What this task involves: Report each line of the items below that contains the string "count", treating uppercase and lowercase letters as distinct.

Input rows:
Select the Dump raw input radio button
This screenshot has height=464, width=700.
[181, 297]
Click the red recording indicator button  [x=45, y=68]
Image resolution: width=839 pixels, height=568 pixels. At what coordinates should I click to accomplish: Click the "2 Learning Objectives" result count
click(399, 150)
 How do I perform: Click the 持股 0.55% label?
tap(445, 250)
* * *
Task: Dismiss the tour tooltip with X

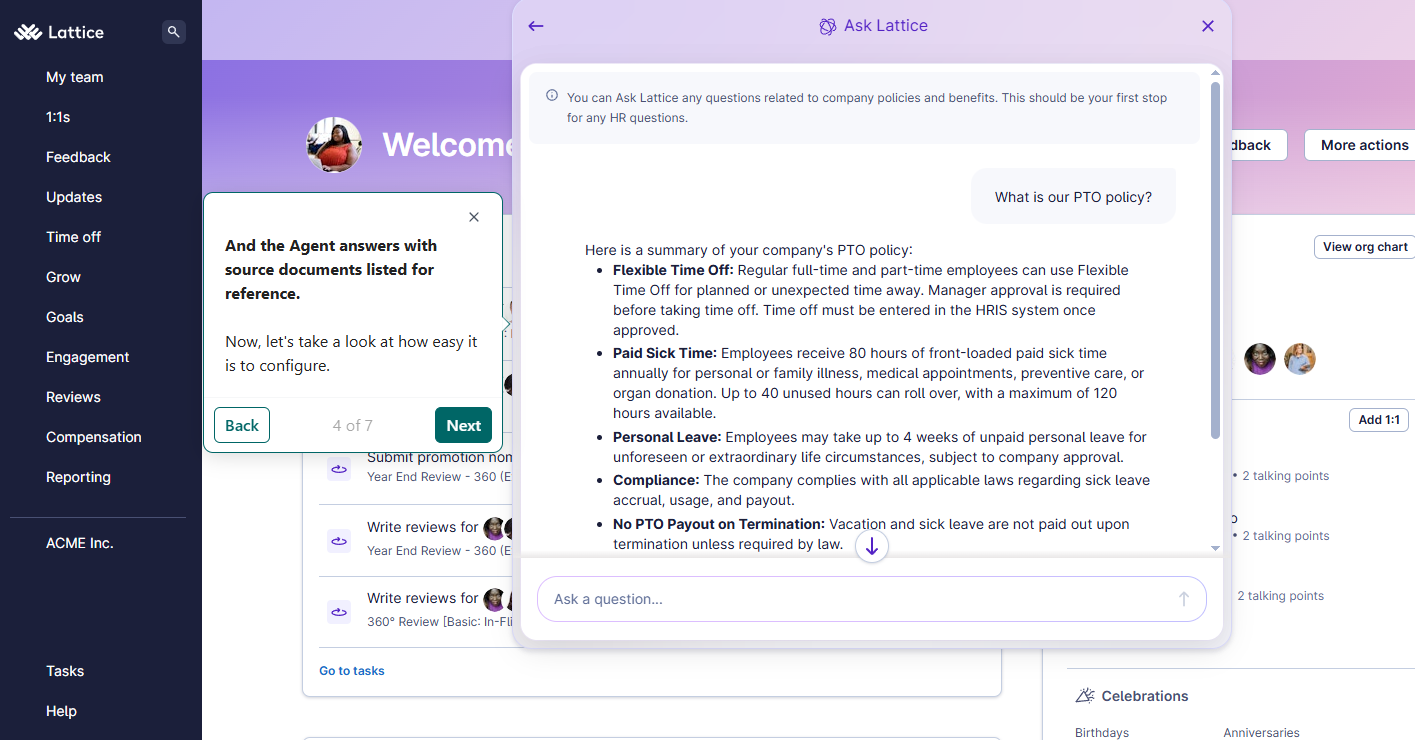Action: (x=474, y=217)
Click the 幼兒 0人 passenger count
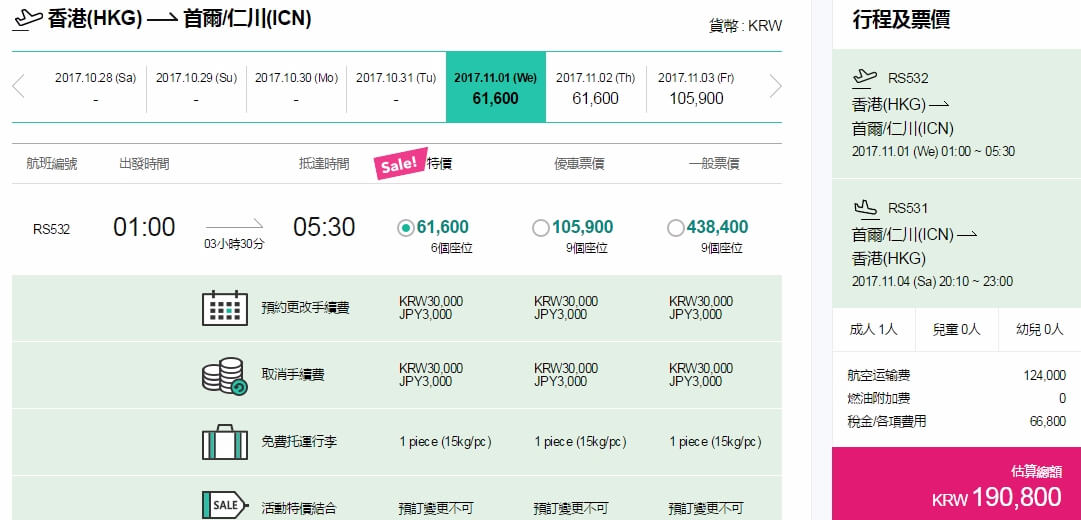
--
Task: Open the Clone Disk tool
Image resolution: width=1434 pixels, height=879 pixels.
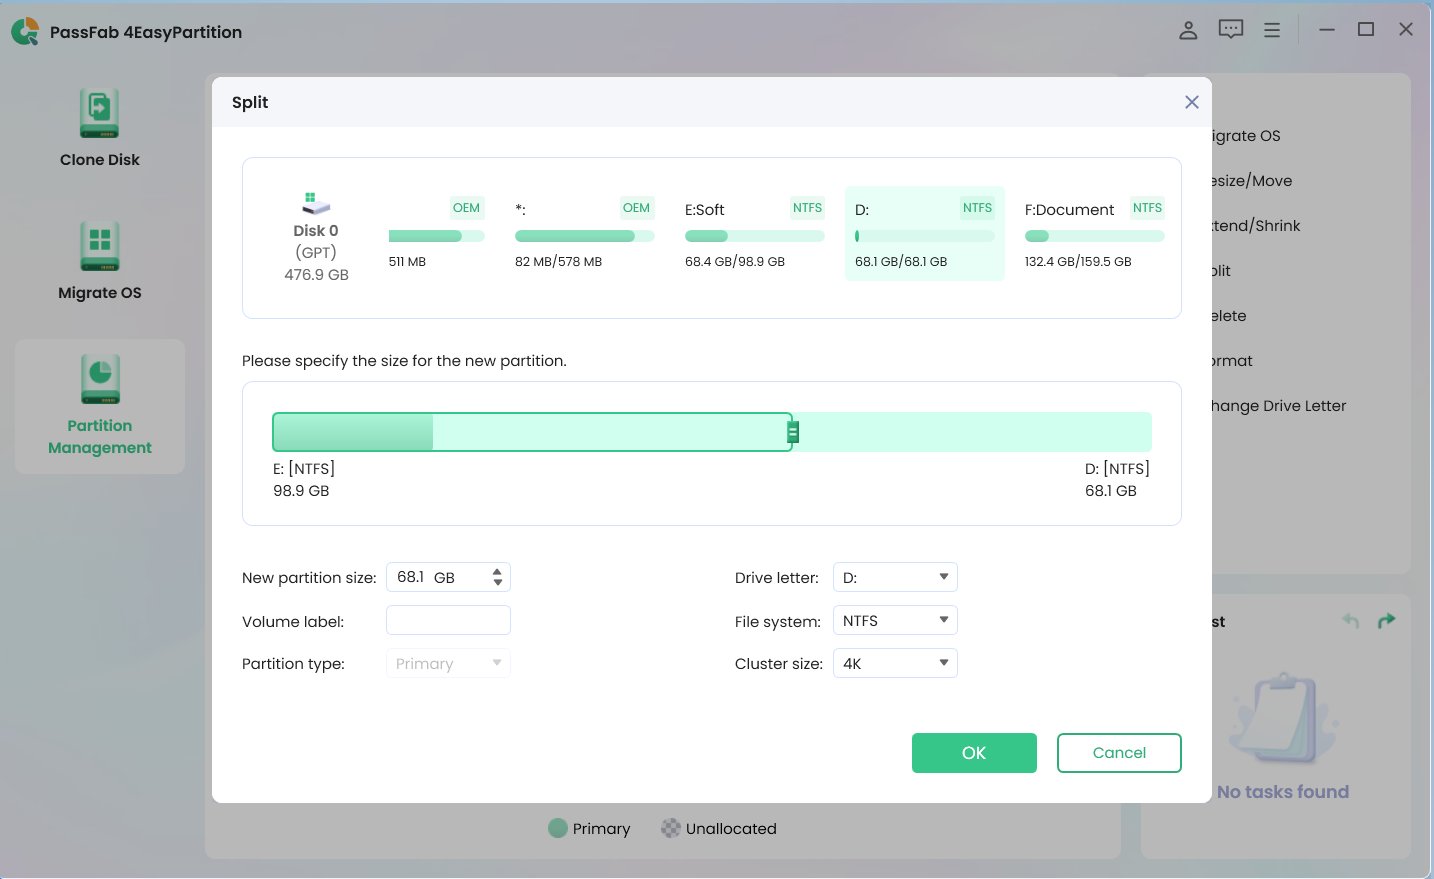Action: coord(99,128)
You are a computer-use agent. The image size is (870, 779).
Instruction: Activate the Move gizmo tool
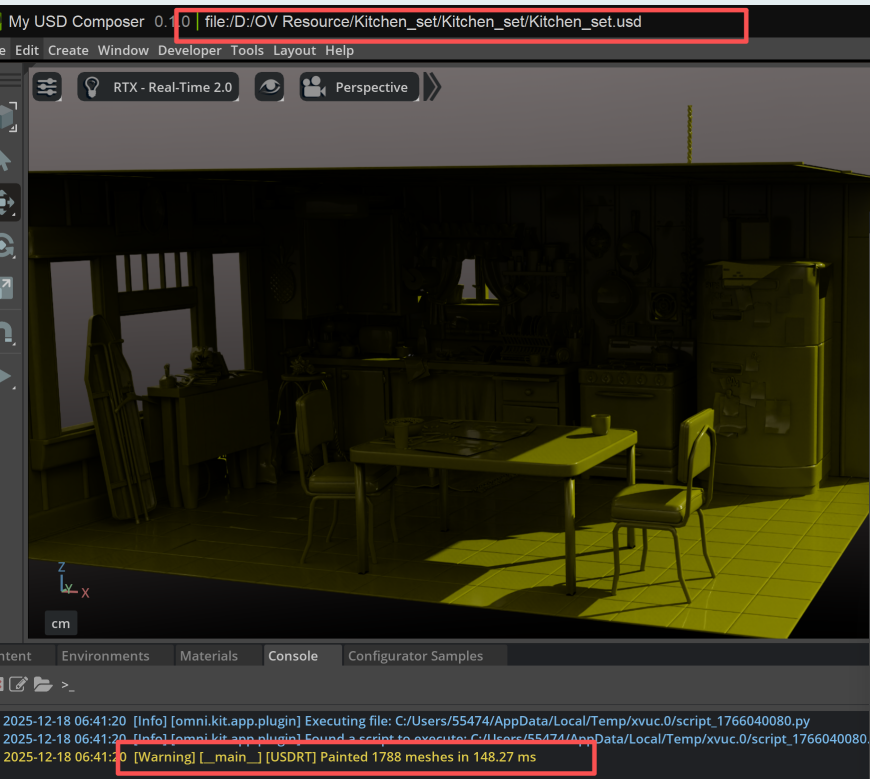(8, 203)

Final result:
Image resolution: width=839 pixels, height=568 pixels. At what coordinates should I click to accomplish: Click the "2 Learning Objectives" result count
Click the 幼兒 0人 passenger count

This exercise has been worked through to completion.